## EXERCISE DESCRIPTION
In your copy, leave out the pictures and output only the lines from the one holding "Task: Choose 削除(D) in the context menu" through the end of the data below, exactly.

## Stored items
Content starts
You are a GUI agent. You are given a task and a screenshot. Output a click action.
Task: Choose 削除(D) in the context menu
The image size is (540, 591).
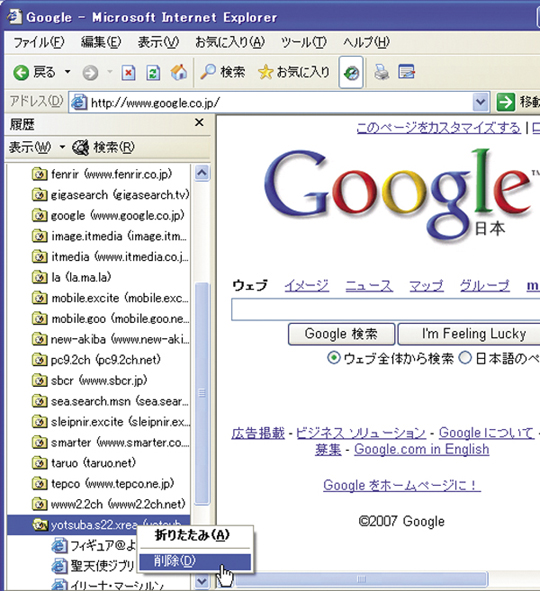(x=195, y=561)
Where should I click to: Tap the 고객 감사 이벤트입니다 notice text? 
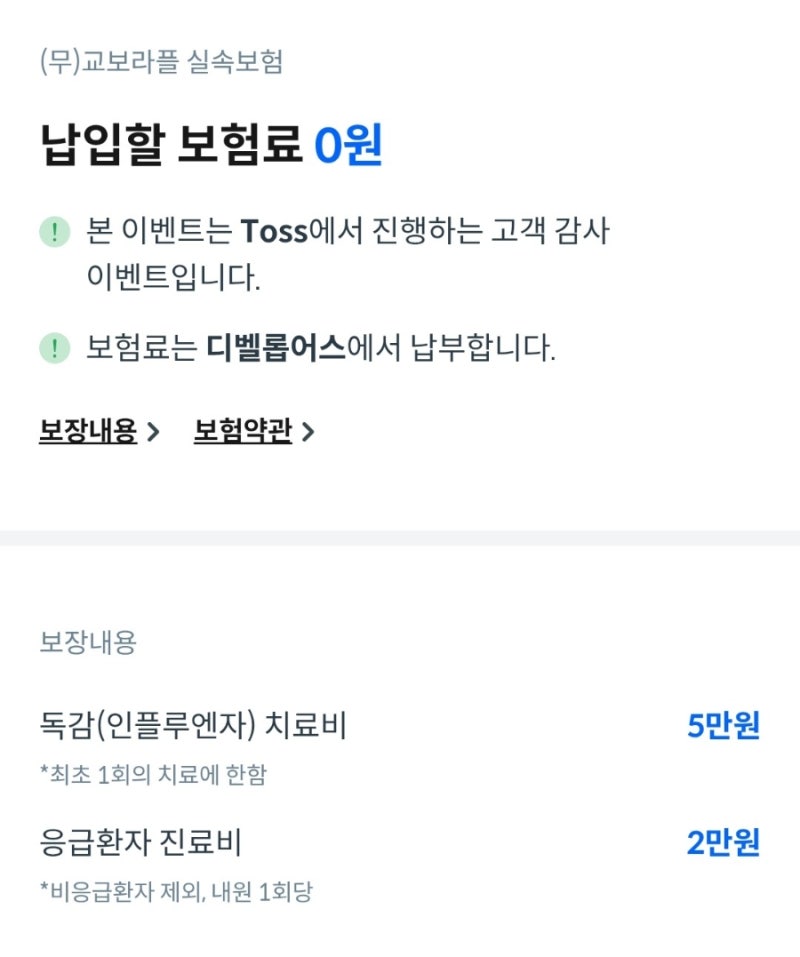pos(348,255)
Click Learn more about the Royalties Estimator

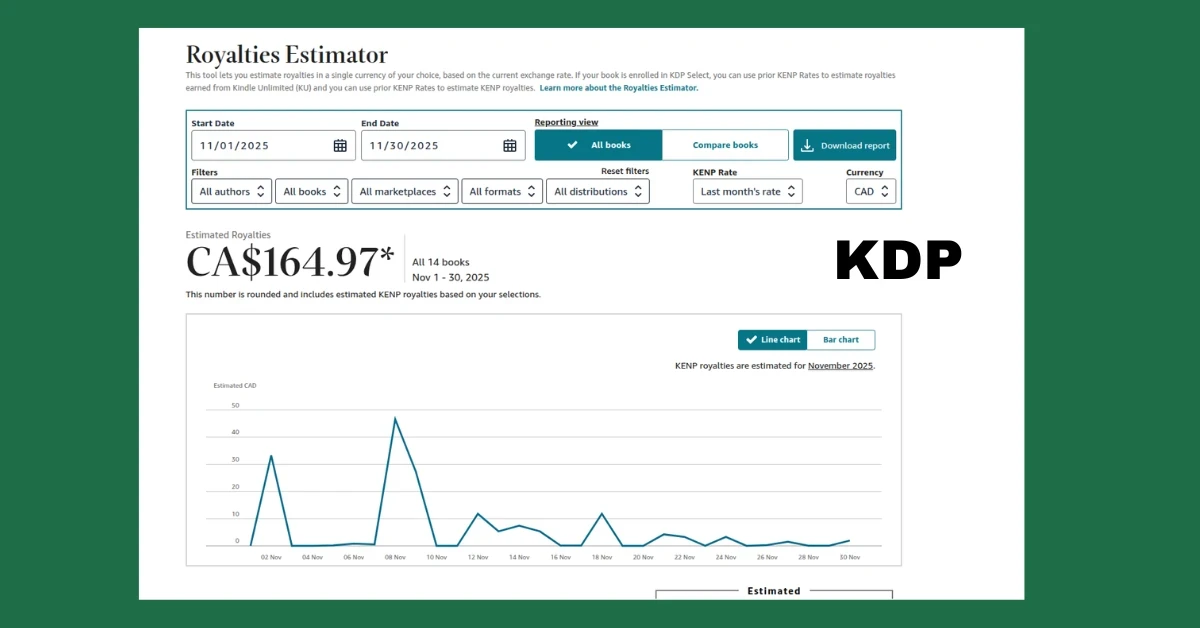coord(618,88)
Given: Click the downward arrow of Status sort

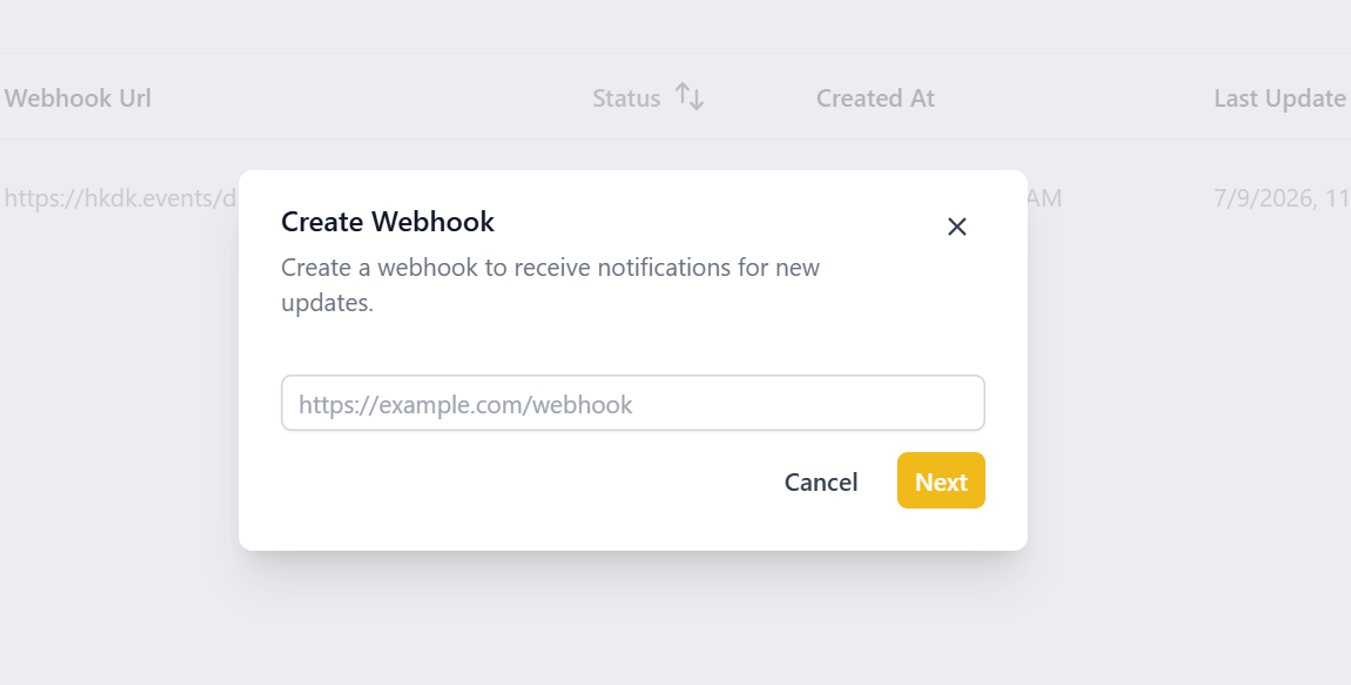Looking at the screenshot, I should (697, 99).
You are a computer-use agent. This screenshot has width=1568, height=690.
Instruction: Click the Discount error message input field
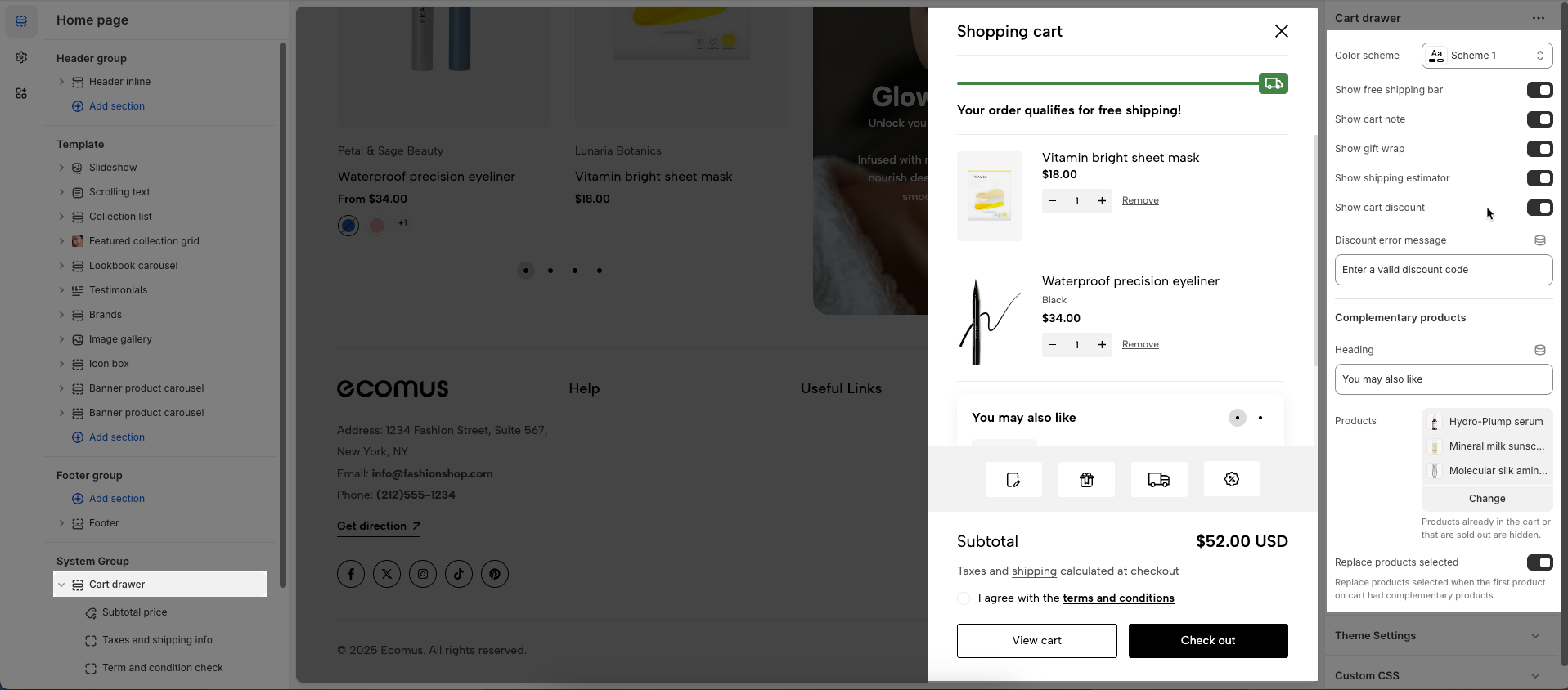click(x=1444, y=270)
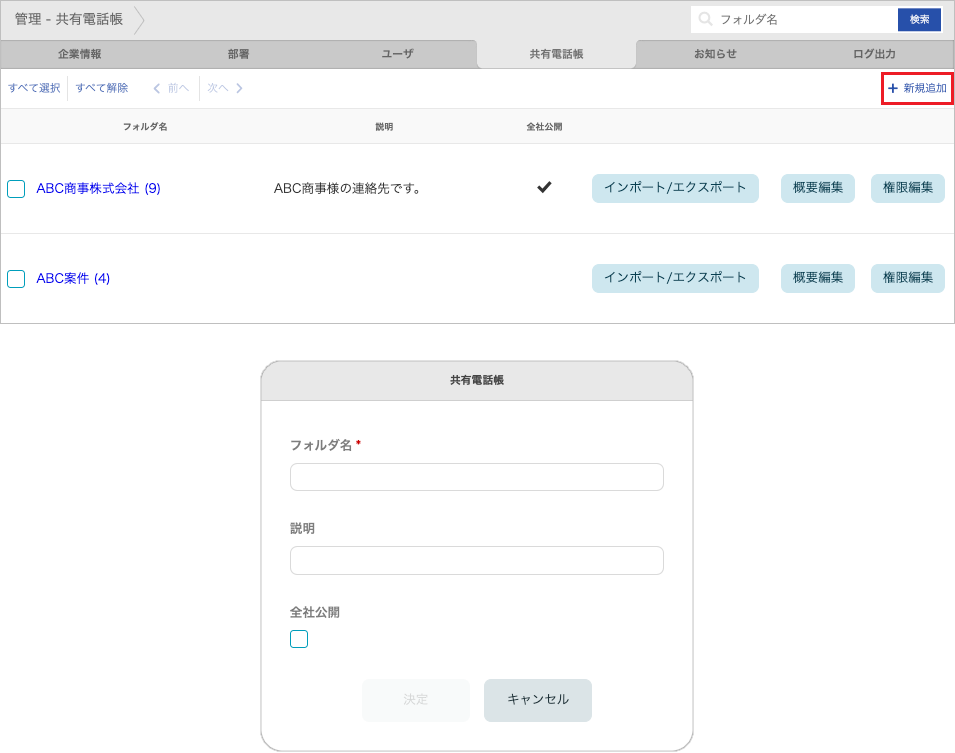Open the ユーザ tab
Viewport: 955px width, 753px height.
[397, 55]
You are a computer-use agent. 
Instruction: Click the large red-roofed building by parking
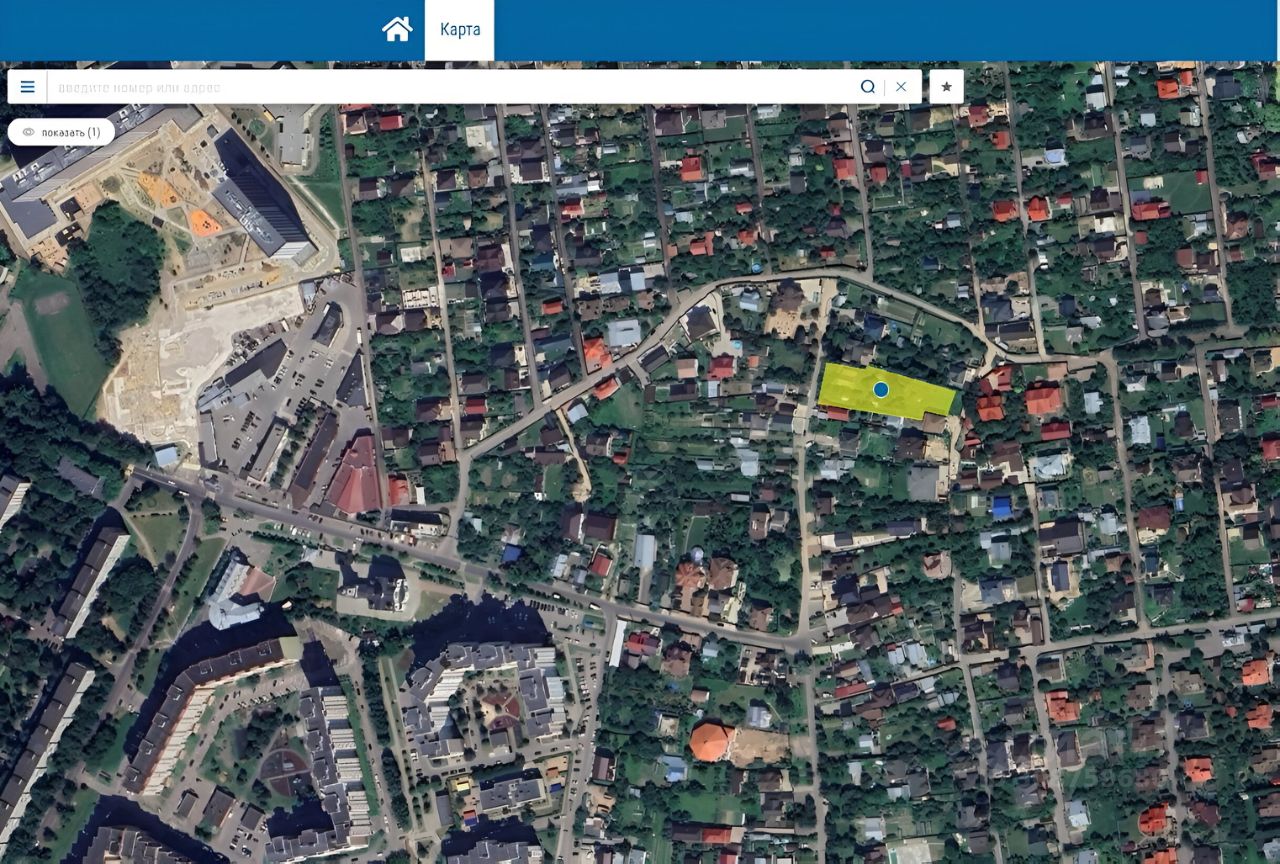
Content ends
## RESULT FOR THIS TASK
Task: Choose 削除(D) in the context menu
The image size is (540, 591).
(x=195, y=561)
Where should I click to: Tap the 고객 감사 이벤트입니다 notice text? 
pos(348,255)
Click Learn more about the Royalties Estimator

coord(618,88)
Given: Click the downward arrow of Status sort

Looking at the screenshot, I should (697, 99).
You are a computer-use agent. This screenshot has width=1568, height=690.
Instruction: Click the Discount error message input field
click(x=1444, y=270)
Open the ユーザ tab
Viewport: 955px width, 753px height.
[397, 55]
You are a computer-use agent. 
Instruction: Click the large red-roofed building by parking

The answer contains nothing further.